Requirement: Report all lines of the data below that hold the word "width".

[Items listed in a dataset]
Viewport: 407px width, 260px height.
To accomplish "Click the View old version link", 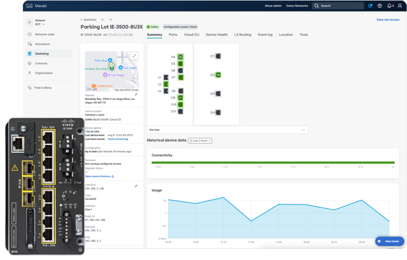I will (x=388, y=20).
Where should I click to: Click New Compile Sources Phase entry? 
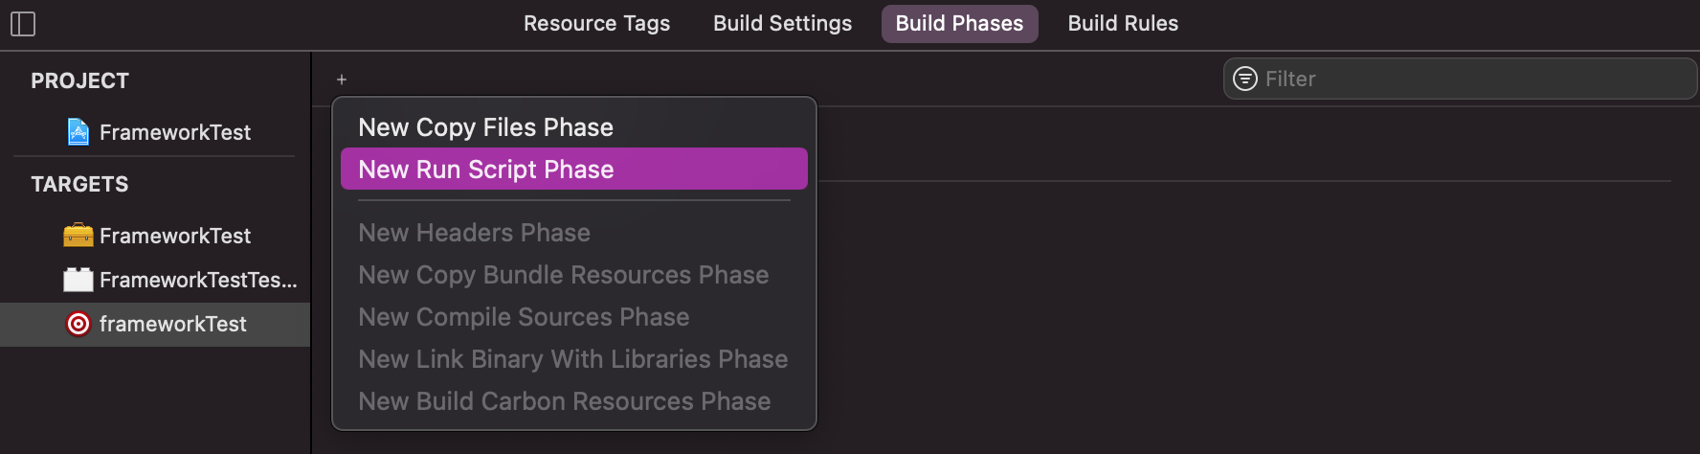(524, 317)
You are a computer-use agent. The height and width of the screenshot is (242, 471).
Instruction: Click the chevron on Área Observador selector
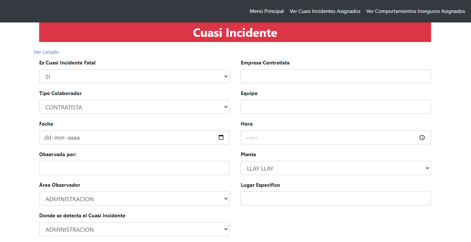[225, 198]
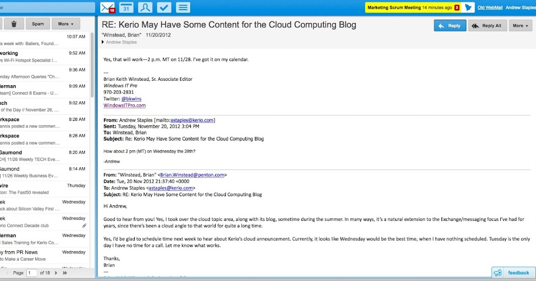
Task: Open the More dropdown beside Reply All
Action: 520,26
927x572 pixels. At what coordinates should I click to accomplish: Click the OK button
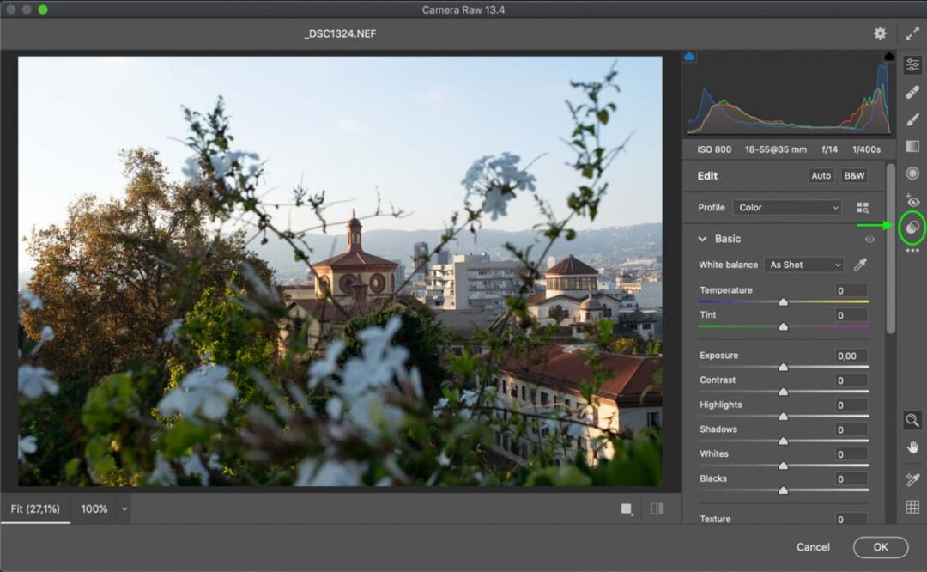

Written response:
Viewport: 407px width, 260px height.
You are a computer-use agent. The height and width of the screenshot is (242, 471).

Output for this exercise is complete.